Y eso a Mike le encantaba. Rosas hacía tres años que había sido empleado oficialmente por la Compañía de Seguridad Santa Inés. Y, antes de esto, todo el tiempo transcurrido desde su llegada a California acompañado de sus hermanas, había estado relacionado con la compañía. El sheriff Wentz lo había adoptado, más o menos, por lo que había crecido rodeado de policías, y al cumplir los trece años ya estaba haciendo el trabajo de un ayudante pagado de sheriff. Wentz le había animado a buscar un empleo técnico, pero de alguna manera, el trabajo de policía resultaba siempre más atractivo. La CSSI era una organización popular que negociaba con la mayoría de las familias de Vandenberg. La paga era buena, el área era pacífica, y Mike estaba realmente convencido de que hacía algo para ayudar a la gente.

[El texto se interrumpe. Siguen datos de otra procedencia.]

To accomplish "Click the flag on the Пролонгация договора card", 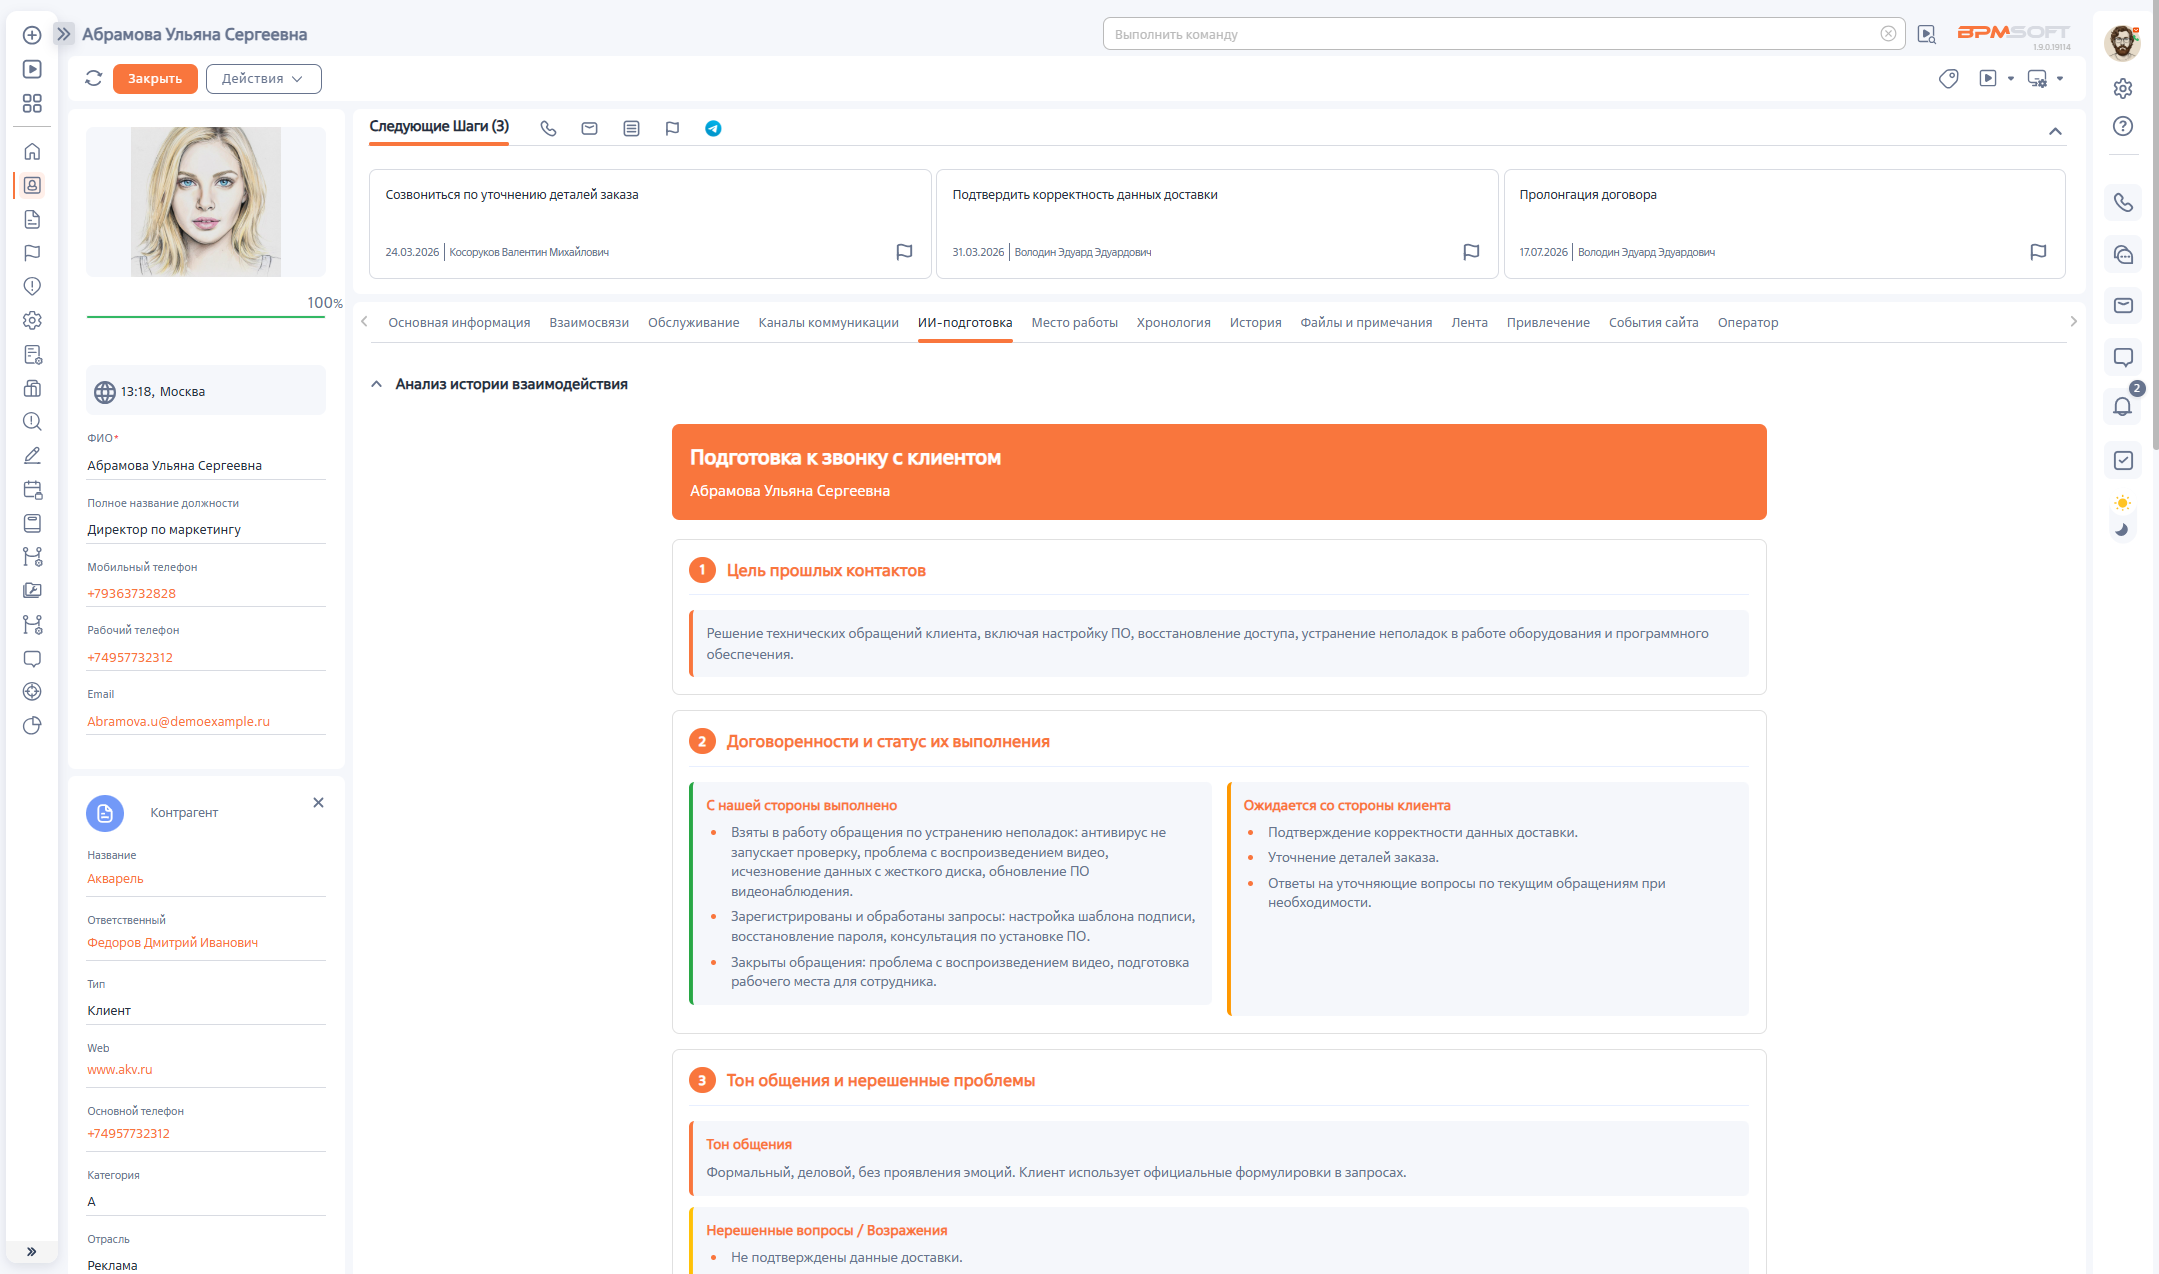I will [2038, 252].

Mike se salió del área de ventas y ascendió por la colina cubierta de césped, que la dirección cuidaba de mantener siempre recortado y limpio. Desde la cima, miró hacia el Centro y pudo ver todas las tiendas y las telas teñidas de brillantes colores que daban sombra a las galerías.

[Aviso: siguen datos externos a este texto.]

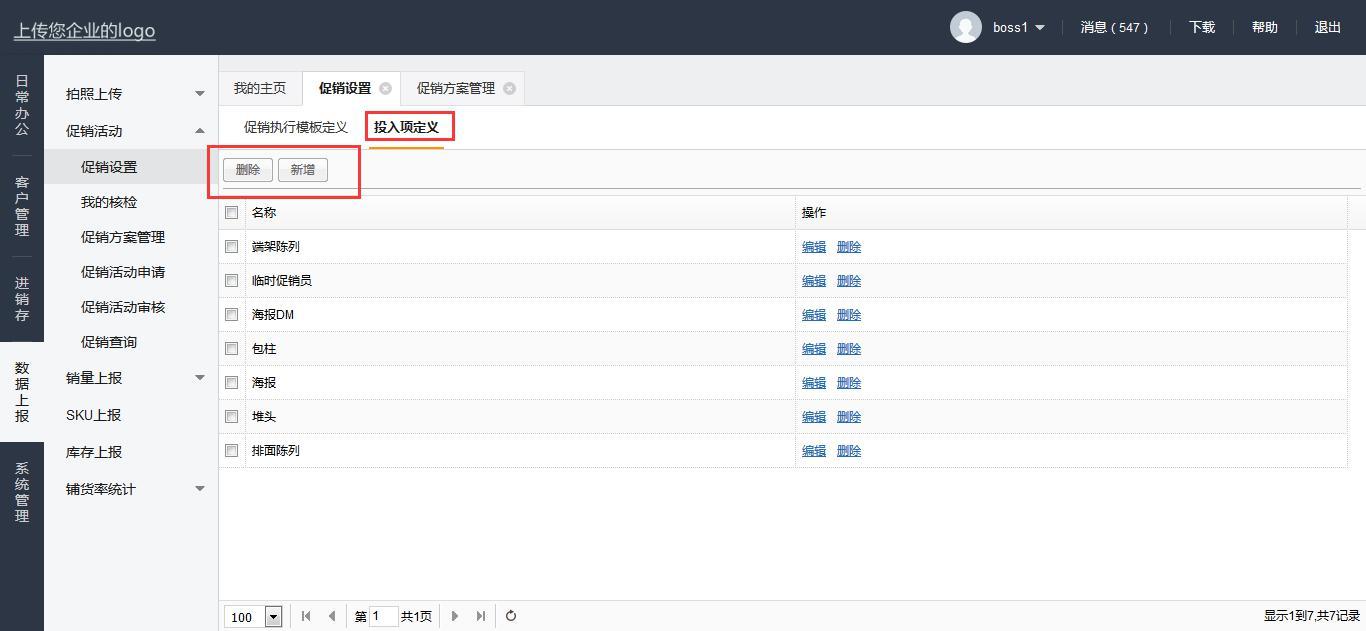
Task: Select the 海报DM row checkbox
Action: point(232,314)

Conectó su aparato de llamadas por si le necesitaban para ayudar en el control del tránsito. Ni caballos ni carros podían circular más allá del área de estacionamiento exterior, pero aquella tarde había tantos clientes que los propietarios podrían querer suavizar las reglas.

Cerca de la cima de la colina, tostándose a los rayos del sol, Paul Naismith estaba sentado delante de su tablero de ajedrez. A intervalos de unos pocos meses, Paul bajaba a la costa, algunas veces a Santa Inés, otras a ciudades más hacia el norte. Naismith y Bill Morales acostumbraban llegar pronto para obtener un buen lugar en el estacionamiento, Paul preparaba su tablero de ajedrez y Bill iba a hacerle sus compras. Cuando anocheciera, los quincalleros sacarían sus especialidades y podría hacer algún negocio. Entretanto, el anciano se arrellanaba detrás del tablero y masticaba su comida.

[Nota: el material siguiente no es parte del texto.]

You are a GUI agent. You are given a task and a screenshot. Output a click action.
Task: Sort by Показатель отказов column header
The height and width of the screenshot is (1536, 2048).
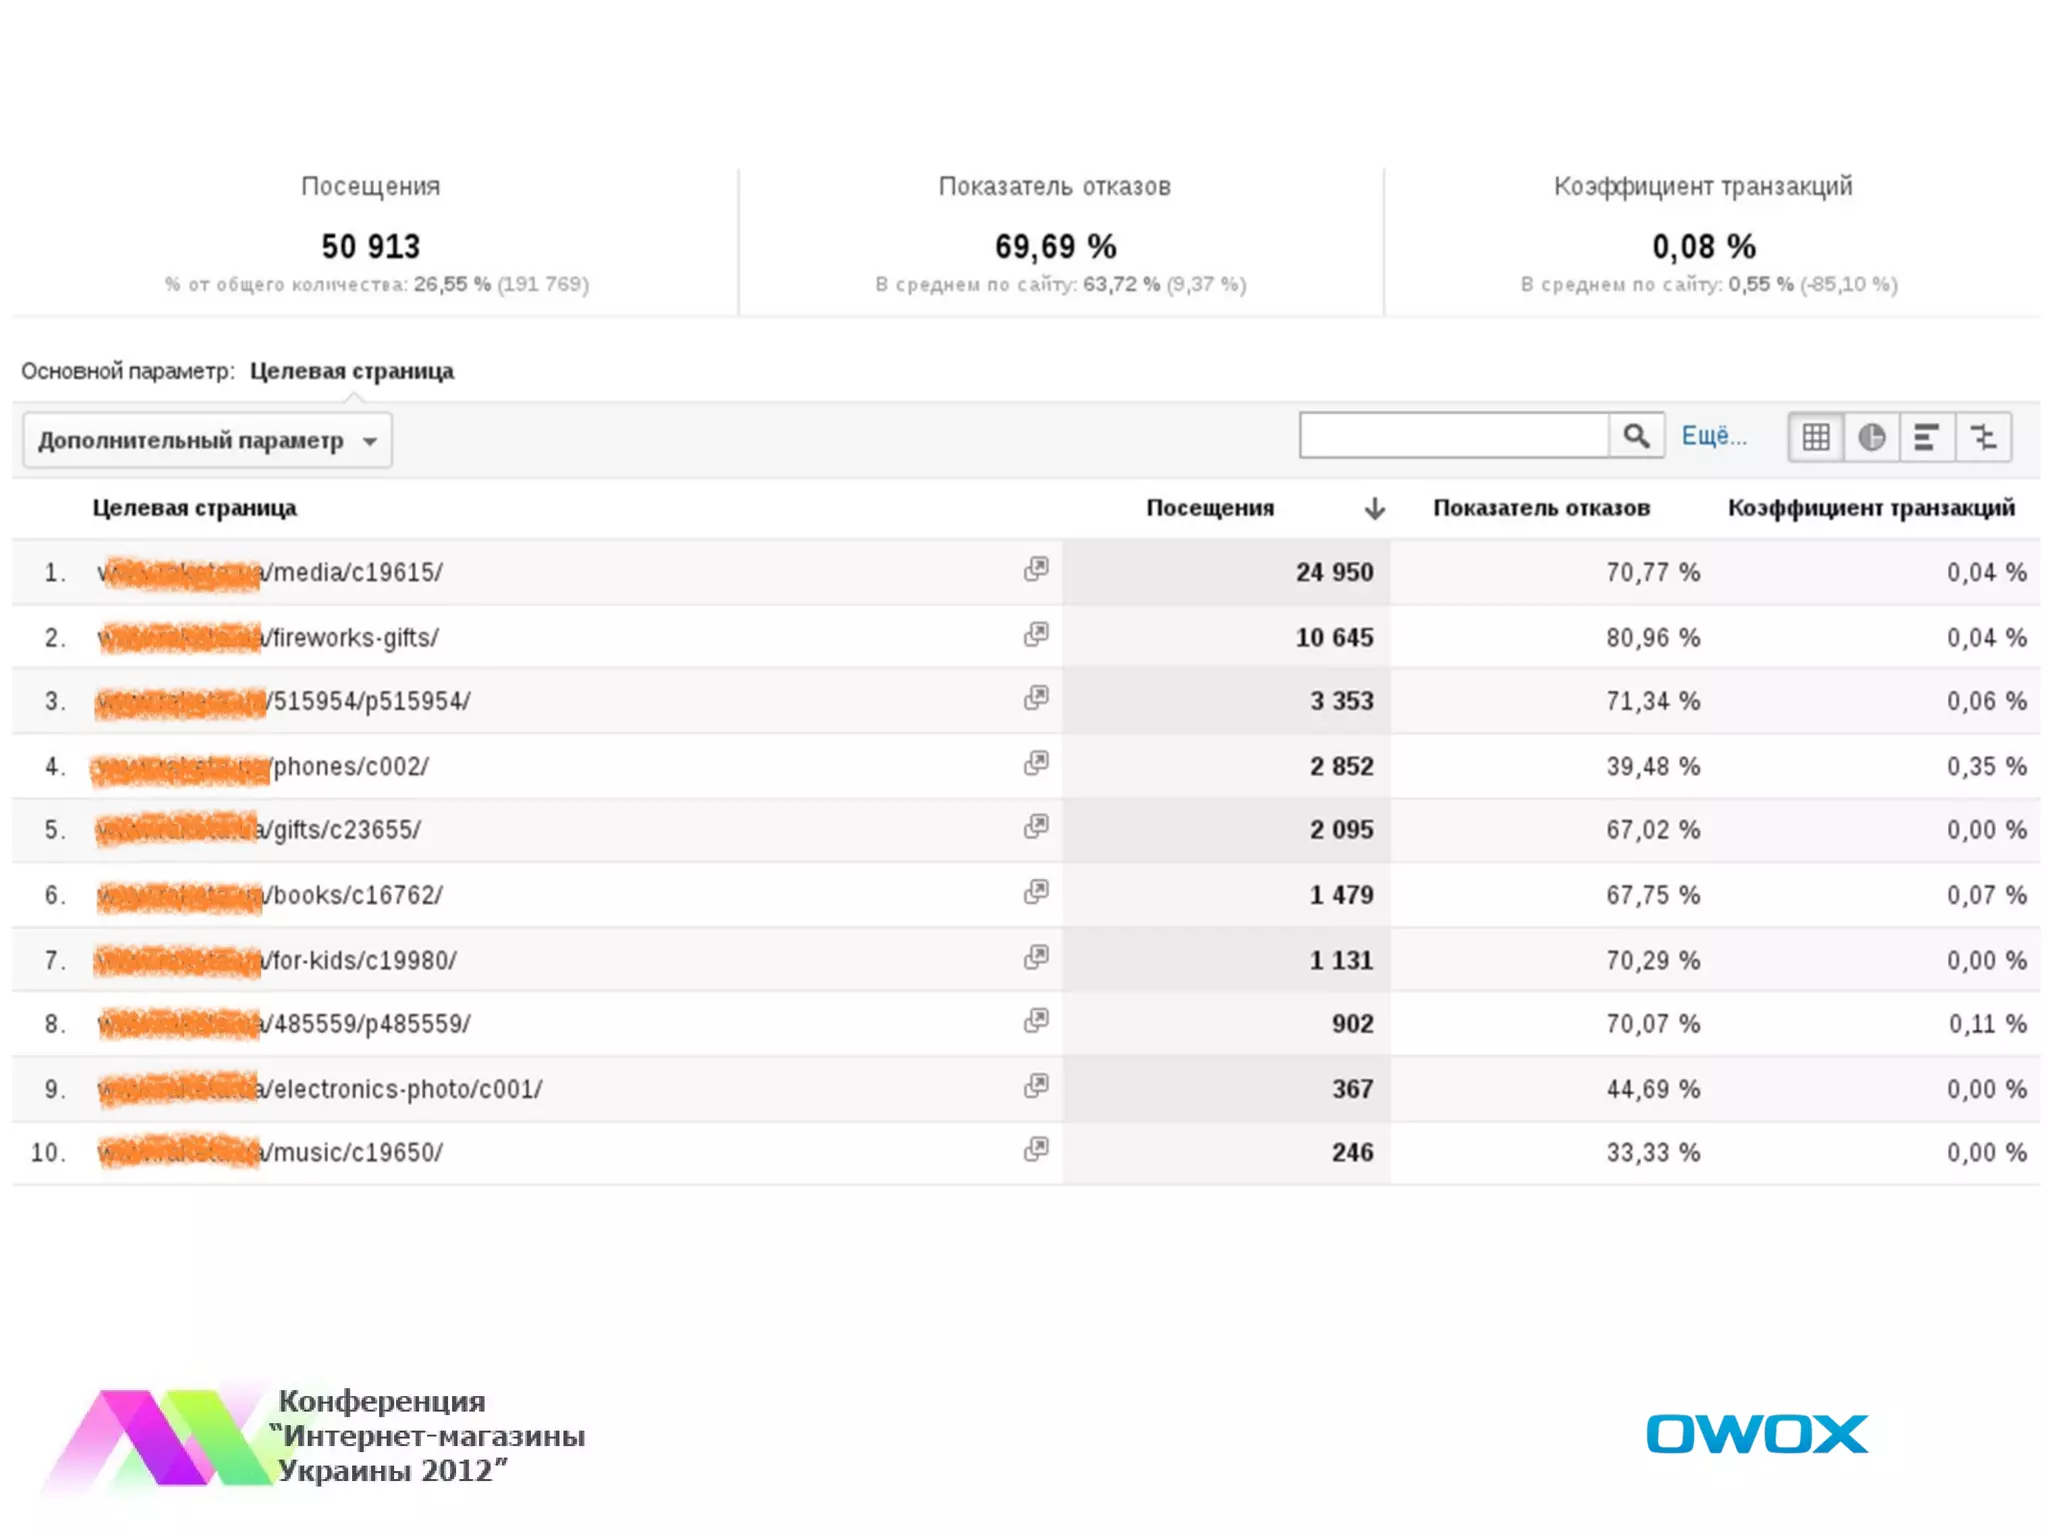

Mike se acercó al otro con timidez. Naismith no era una persona severa. En realidad, se podía hablar fácilmente con él. Pero Mike lo conocía mejor que mucha gente, y sabía que la cordialidad del anciano no era más que una máscara para encubrir cosas tan raras y profundas como implicaba su pública reputación.

—¿Jugamos, Mike? —preguntó Naismith.

—Lo siento, señor Naismith, estoy de servicio. Además usted nunca pierde, a no ser que lo haga adrede.

El anciano movió las manos con impaciencia. Miró por encima del hombro de Mike hacia algo que estaba por entre las tiendas, y se puso en pie.

—¡Ah! No voy a poder enganchar a nadie esta tarde. Será preferible que baje a ver los escaparates.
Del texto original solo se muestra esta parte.